Supplied passage:
Achieving zero waste is a goal for many municipalities and organizations today, and a huge piece of that equation is food scraps, which typically make up 25 to 45 percent of residential waste in western countries. But is it really possible to eliminate all food waste from landfills? UK-based think tank CentreForum thinks so, and wants the UK government to lay down the law – literally – to make it happen.
The organization made headlines in July when it issued a report recommending that the UK ban all food scraps from landfills by 2020. CentreForum’s plan may be aggressive, but it also makes a lot of sense, especially when cost-effectiveness, renewable energy targets and other benefits are taken into account. The key is anaerobic digestion (AD): a technology that processes organic materials such as food scraps to create renewable energy and natural fertilizers.
AD, CentreForum argues, could produce more than 11 terawatts (TWh) of energy for the UK within the next decade, whereas the country produces 1.3 TWh of energy from AD today. The think tank recommends several legislative steps that would help break through barriers such as limited access to organic feedstocks and the high costs of connecting to the energy grid. Chief among these recommendations is the proposal that made headlines when the report came out: A government-imposed ban on all food waste entering landfills.

Exercises:
• 1. Check (a), (b), and (c) against the passage on food waste and landfills. For each, answer yes or no and quote the words that decide it.
(a) CentreForum's report recommended that the UK ban all food scraps from landfills by 2020.
(b) CentreForum is based in the United States.
(c) Food scraps typically make up more than half of residential waste in western countries.
• 2. According to the passage on food waste and landfills, which barriers could CentreForum's proposed legislative steps help break through? Please answer in one sentence.

Data shown:
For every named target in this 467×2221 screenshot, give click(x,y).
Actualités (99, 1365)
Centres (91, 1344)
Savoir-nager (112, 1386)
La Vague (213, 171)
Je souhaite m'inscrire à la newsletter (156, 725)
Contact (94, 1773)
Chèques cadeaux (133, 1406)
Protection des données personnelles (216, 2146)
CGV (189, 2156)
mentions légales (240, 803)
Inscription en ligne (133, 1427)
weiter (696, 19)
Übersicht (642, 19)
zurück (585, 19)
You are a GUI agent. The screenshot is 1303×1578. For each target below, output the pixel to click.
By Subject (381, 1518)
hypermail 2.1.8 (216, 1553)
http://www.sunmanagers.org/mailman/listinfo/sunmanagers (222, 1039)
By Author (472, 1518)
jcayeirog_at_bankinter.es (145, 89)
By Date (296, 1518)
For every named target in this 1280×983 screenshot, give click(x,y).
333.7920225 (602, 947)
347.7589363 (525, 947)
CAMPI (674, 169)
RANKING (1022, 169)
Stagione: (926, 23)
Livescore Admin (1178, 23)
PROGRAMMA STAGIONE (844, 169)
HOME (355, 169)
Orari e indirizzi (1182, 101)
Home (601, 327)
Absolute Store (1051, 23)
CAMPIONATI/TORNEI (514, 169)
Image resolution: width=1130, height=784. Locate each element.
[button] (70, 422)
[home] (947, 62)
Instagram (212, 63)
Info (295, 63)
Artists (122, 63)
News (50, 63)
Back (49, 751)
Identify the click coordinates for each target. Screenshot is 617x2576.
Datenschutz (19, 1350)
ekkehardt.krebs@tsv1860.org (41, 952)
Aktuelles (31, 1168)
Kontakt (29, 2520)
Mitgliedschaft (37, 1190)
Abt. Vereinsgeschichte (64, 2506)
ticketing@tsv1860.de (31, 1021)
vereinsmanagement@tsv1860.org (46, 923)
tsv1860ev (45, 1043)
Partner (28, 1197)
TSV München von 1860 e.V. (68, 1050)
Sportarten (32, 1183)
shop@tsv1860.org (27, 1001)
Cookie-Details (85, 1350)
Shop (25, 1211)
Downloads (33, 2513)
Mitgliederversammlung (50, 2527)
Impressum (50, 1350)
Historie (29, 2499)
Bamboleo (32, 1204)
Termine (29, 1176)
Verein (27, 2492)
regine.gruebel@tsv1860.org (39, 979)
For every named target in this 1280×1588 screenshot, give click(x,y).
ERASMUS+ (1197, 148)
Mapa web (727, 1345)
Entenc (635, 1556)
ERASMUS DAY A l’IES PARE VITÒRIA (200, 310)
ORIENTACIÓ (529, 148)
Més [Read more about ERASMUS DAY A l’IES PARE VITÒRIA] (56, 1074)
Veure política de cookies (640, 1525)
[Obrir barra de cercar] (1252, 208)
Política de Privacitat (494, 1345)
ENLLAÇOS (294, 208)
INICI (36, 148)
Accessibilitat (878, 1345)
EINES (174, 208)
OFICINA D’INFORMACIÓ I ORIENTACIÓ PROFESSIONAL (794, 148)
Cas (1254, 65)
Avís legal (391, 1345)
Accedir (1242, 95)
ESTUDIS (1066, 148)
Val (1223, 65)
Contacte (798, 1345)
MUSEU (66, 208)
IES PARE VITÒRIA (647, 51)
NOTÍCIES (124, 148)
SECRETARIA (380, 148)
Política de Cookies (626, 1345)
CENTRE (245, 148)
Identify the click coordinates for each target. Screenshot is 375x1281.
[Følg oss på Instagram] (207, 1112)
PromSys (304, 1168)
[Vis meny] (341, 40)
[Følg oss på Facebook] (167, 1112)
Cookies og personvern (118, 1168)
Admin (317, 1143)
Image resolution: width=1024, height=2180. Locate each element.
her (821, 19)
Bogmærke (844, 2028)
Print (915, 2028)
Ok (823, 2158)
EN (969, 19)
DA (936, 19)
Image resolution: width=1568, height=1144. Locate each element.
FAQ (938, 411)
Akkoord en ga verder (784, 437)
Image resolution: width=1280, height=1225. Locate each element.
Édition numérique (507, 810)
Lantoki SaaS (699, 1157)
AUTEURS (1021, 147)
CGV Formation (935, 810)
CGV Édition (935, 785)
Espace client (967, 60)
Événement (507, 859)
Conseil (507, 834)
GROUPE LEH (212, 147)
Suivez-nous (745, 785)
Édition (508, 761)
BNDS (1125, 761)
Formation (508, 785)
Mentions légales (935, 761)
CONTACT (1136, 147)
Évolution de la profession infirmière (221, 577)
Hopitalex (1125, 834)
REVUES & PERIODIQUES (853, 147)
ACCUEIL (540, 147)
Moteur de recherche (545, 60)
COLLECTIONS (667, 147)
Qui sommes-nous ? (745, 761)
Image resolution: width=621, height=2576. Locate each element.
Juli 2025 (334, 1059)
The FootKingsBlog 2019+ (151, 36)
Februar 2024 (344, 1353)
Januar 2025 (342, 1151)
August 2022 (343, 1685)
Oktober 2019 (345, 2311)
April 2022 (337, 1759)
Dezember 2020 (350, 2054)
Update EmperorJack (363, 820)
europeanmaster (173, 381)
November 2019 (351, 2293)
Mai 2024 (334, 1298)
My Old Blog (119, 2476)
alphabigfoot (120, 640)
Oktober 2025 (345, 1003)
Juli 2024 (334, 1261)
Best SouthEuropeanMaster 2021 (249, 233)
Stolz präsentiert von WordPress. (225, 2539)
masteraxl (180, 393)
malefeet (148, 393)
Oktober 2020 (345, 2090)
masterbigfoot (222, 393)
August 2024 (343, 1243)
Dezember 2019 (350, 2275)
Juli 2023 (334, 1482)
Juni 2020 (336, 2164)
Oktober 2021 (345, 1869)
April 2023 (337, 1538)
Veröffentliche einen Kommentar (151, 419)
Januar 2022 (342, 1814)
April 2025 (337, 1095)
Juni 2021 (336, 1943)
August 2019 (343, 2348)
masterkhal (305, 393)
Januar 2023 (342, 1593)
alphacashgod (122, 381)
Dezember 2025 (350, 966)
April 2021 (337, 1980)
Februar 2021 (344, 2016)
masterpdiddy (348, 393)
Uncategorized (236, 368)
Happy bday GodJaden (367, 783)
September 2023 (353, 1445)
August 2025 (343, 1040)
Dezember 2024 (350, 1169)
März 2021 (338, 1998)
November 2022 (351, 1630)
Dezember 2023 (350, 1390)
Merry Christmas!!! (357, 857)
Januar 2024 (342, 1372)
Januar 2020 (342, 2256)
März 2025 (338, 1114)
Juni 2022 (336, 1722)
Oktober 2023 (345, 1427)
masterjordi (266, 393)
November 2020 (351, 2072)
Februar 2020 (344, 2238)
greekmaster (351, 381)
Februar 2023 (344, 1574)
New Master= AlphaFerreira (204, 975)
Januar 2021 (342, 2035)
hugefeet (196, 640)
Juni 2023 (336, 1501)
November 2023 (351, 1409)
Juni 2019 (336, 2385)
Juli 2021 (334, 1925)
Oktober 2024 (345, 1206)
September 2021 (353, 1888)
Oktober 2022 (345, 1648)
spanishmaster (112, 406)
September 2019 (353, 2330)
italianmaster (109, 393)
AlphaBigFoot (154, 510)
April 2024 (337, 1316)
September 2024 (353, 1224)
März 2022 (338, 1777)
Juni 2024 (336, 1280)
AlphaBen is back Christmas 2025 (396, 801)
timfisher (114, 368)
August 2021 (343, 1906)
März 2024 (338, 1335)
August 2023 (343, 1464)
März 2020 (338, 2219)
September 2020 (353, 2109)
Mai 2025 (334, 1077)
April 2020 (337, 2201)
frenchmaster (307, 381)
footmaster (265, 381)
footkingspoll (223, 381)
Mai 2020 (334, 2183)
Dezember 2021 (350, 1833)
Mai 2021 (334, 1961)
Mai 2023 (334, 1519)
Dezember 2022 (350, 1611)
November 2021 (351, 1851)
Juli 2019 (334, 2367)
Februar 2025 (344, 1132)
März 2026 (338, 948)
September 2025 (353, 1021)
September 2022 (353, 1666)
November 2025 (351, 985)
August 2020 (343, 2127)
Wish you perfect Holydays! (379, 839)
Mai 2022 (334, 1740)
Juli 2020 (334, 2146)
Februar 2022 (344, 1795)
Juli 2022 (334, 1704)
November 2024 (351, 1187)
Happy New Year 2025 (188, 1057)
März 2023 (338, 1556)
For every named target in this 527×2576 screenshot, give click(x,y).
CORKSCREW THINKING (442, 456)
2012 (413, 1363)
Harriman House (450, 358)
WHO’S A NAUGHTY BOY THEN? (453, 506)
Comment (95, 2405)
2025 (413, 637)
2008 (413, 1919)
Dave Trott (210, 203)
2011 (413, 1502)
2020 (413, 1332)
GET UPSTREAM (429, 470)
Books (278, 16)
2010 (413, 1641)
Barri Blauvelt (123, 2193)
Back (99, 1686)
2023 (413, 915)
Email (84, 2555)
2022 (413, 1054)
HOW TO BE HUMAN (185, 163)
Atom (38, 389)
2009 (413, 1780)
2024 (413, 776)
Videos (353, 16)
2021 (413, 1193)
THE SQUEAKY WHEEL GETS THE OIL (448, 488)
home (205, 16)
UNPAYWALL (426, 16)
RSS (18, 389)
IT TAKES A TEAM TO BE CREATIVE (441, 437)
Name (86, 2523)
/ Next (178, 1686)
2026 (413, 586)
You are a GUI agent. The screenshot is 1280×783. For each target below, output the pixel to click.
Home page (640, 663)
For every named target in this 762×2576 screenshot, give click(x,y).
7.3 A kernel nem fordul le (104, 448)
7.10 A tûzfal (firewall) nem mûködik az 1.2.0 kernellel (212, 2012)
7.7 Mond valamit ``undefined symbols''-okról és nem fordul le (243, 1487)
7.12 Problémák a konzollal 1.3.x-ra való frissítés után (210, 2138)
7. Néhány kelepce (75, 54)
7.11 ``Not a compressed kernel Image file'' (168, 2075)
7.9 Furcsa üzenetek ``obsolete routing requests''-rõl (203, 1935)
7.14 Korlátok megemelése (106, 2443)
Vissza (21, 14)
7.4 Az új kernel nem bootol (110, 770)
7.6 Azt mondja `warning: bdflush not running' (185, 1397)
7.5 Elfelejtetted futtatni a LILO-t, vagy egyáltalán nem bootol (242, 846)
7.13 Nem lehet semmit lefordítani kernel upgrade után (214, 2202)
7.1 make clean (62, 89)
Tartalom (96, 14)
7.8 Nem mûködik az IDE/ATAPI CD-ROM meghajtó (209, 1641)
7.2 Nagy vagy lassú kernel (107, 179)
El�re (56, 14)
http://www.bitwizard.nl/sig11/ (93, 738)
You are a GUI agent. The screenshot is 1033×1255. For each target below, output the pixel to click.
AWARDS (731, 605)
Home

Answer section:
• 1.
(a) Yes: "recommending that the UK ban all food scraps from landfills by 2020"
(b) No: "UK-based think tank CentreForum"
(c) No: "typically make up 25 to 45 percent of residential waste in western countries"

• 2. They could help break through limited access to organic feedstocks and the high costs of connecting to the energy grid.